There are some great venue interview lists out there, here are ours:
- What dates are available during the month we would like to be married?
- How many weddings will be booked on the same day?
- How many guests does the venue accommodate comfortably?
- Is pricing based on guest count?
- Are children allowed at the venue?
- Do you offer discount rates for off season weddings or weddings on a day other than Saturday?
- How and when will payment and deposits be expected?
- What costs should I expect besides the basic fee? Are there charges for gratuity, cleaning, overtime, etc. that I need to plan for?
- When is the deposit due? Is it refundable up to a point?
- What is the policy for cancellation?
- What are vendor restrictions? Can I bring in my own vendors?
- Does the venue hold liability insurance?
- Is dancing allowed? Is there a dance area or will a dance floor need to be rented?
- What equipment (sound, lighting, tables, chairs, dance floor) will be provided and what will need to be rented?

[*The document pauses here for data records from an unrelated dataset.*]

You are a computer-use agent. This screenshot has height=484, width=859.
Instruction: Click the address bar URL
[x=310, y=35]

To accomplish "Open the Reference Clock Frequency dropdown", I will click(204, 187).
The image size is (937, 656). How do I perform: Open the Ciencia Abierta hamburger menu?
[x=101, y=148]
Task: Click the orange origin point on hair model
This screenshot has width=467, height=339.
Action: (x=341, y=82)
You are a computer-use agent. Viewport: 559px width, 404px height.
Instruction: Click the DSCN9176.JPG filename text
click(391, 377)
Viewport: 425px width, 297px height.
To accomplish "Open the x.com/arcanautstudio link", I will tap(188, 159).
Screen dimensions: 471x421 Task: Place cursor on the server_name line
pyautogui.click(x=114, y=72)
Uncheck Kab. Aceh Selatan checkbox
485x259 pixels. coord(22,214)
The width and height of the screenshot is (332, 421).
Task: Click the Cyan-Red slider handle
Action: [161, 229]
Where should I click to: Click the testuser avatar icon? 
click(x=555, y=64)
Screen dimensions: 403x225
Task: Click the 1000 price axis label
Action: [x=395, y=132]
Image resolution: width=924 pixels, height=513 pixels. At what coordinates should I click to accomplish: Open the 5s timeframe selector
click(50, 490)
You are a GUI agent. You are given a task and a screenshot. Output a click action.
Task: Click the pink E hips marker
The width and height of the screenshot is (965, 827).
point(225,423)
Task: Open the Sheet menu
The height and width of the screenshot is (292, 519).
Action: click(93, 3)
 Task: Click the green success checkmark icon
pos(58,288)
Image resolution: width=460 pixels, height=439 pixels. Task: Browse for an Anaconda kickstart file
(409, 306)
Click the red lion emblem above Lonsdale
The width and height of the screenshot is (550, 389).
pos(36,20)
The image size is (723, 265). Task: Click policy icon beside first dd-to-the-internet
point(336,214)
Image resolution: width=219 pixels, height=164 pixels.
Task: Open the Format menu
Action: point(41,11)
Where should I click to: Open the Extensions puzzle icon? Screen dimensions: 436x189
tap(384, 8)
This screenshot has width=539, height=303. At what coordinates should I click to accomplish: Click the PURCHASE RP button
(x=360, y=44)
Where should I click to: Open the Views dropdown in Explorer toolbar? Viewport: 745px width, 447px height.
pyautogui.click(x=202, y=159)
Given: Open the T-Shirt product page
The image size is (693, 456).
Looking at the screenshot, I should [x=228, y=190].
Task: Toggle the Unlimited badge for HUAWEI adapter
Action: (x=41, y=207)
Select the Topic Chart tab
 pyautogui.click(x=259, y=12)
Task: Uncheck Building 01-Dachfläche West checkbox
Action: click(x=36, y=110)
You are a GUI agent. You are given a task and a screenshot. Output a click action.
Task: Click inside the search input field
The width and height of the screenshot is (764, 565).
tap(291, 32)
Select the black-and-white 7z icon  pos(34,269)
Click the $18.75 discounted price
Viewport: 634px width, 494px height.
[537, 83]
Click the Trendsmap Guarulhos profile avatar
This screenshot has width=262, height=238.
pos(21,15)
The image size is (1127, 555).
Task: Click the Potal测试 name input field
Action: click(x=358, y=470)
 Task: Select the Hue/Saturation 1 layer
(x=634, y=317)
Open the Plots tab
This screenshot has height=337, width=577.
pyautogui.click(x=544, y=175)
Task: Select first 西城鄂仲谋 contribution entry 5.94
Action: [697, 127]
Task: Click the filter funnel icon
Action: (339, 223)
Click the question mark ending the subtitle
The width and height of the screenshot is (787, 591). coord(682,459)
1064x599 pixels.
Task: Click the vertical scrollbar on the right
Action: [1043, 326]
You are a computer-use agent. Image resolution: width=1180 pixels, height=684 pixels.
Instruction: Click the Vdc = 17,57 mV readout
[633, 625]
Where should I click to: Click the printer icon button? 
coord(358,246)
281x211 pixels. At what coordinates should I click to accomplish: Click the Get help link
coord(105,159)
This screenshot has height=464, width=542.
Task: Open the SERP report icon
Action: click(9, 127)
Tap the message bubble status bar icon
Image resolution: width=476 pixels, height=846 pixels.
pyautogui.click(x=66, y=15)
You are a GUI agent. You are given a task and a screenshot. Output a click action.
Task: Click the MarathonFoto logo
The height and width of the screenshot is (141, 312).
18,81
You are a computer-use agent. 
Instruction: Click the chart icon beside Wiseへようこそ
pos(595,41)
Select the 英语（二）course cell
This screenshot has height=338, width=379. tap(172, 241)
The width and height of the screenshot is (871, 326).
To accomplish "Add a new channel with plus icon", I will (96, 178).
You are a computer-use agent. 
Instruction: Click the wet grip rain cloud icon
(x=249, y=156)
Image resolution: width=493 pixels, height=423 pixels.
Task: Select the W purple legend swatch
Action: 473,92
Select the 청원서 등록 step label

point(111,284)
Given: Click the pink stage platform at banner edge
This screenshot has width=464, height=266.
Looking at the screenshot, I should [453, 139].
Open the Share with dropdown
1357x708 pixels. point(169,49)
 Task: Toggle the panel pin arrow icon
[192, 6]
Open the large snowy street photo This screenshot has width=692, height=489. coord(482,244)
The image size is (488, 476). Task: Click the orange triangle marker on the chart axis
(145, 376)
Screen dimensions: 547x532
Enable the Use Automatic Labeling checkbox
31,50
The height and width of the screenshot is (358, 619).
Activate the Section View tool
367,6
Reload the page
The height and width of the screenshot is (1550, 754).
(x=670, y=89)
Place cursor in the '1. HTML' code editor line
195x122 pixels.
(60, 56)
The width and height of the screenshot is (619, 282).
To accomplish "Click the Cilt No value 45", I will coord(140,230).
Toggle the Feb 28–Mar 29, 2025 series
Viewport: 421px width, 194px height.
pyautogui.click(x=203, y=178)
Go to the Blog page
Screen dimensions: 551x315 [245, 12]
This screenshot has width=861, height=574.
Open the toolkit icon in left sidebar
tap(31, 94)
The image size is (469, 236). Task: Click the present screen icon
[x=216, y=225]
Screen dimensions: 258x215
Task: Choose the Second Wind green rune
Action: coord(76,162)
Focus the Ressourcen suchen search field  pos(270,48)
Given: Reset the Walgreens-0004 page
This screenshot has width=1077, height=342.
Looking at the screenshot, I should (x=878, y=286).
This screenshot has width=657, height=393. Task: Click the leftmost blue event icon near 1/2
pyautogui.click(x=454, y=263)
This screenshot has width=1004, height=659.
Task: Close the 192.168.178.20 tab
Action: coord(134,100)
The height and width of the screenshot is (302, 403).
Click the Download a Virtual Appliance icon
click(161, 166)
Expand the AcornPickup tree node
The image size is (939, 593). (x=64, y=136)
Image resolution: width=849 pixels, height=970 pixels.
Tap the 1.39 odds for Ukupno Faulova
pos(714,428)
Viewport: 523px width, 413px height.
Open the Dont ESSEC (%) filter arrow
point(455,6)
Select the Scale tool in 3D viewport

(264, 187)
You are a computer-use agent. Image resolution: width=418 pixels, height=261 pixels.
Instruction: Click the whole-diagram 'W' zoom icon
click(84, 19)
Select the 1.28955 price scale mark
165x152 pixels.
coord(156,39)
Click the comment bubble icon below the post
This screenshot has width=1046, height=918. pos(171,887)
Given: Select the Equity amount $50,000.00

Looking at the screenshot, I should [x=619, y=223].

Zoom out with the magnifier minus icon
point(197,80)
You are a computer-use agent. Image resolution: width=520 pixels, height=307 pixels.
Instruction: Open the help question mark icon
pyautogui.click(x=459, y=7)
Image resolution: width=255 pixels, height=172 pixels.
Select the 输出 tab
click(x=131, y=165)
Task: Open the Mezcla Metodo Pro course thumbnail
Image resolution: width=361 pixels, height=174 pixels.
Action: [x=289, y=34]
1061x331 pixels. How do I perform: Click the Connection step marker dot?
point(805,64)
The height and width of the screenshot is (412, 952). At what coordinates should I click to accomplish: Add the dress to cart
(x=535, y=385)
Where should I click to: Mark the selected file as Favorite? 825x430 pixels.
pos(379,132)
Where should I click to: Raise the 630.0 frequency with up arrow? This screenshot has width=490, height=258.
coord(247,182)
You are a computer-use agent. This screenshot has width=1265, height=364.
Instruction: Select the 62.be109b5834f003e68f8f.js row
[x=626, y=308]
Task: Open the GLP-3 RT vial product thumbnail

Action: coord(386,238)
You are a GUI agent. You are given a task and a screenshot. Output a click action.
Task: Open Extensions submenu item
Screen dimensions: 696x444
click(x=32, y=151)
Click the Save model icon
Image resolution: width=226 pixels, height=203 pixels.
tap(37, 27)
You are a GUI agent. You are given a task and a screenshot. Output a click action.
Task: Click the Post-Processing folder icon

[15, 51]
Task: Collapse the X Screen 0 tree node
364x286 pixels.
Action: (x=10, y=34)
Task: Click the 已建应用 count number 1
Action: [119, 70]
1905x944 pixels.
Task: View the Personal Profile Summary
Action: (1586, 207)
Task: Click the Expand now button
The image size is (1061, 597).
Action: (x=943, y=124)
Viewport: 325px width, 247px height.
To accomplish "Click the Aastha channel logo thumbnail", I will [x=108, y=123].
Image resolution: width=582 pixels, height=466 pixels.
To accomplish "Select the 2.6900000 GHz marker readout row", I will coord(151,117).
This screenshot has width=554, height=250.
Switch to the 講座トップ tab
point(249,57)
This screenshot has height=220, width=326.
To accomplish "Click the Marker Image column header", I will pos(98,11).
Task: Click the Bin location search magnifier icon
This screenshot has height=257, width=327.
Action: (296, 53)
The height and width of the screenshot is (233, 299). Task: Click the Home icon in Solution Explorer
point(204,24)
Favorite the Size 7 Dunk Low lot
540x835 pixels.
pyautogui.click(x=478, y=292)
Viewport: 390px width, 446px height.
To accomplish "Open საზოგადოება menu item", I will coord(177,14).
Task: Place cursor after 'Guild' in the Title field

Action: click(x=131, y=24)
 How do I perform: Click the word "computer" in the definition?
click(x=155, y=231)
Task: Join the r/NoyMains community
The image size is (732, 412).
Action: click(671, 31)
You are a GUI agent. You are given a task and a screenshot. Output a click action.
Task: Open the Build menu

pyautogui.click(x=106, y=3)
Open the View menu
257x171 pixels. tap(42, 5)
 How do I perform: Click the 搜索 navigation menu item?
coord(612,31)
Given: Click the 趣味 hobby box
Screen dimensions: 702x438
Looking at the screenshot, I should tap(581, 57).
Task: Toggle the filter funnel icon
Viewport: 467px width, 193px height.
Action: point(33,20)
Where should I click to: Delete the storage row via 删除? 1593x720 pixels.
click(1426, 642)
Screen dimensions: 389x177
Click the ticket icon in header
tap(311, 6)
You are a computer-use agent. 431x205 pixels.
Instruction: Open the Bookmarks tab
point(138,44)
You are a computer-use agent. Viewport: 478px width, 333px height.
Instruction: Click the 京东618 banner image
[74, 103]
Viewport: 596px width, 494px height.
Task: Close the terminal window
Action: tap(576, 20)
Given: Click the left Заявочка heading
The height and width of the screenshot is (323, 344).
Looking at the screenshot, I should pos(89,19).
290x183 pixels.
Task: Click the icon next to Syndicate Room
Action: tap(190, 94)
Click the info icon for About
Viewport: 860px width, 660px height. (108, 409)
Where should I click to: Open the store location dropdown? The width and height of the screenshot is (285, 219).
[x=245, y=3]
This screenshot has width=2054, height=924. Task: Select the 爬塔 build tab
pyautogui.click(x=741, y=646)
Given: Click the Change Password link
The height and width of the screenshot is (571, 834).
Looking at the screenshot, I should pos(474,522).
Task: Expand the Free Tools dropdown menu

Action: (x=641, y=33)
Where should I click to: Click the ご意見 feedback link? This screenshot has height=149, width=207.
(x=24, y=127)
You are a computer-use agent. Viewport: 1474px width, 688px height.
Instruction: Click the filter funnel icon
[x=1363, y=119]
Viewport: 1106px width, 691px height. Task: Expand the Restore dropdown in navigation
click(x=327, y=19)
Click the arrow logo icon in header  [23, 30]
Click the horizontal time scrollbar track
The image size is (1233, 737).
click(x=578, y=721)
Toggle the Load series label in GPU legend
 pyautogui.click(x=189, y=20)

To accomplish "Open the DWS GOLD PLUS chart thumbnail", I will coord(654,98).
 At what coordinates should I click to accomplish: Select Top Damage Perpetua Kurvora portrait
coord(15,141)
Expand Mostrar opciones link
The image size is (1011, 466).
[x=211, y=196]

- What are the noise restrictions?
- Are bathrooms available for guests?
- Is there a bridal room?
- Is parking available? For how many cars? Is a valet required?
- Will rain affect the venue?
- Can we use candles? Flowers on the floor? What other restrictions do you have?
- What time can setup begin? What time must everyone be gone?
- What are the responsibilities for cleaning? Can cleaning be done the following day?
- Is any decor provided? Is there an extra charge for setup or teardown?
Food & Drinks:
- Is there a venue caterer? Am I allowed to bring in my own caterer? Are there limitations on who we can use?
- Can I bring in a cake from outside? Is there a cake cutting fee? Is the fee waived with an on-site cake?
- Do you have a liquor license? What is your pricing?
- Will you allow us to bring our own liquor? Is there a corkage fee?
- Is there a food or drink minimum?
- Do you have reviews or recommendations for your caterer?
- Do you provide event staff? Is there an extra charge?
- What are their duties on the wedding day? Do they assist with setup or tear down?
- Who will be our point person on the day of our wedding?
RealSimple provides a great budget worksheet. Remember, when putting together your wedding budget, the suggested percentages are just that: suggestions. The most important part of the budget is that you start by including everything and then work to make sure it all fits within the money you have. If you START by choosing which parts of your wedding are more important and should be allotted more of your budget, you will avoid the tragedy and stress of having to slice important details later. A wedding consultant is a fantastic resource in setting up a reasonable budget and helping you think through where money could be saved.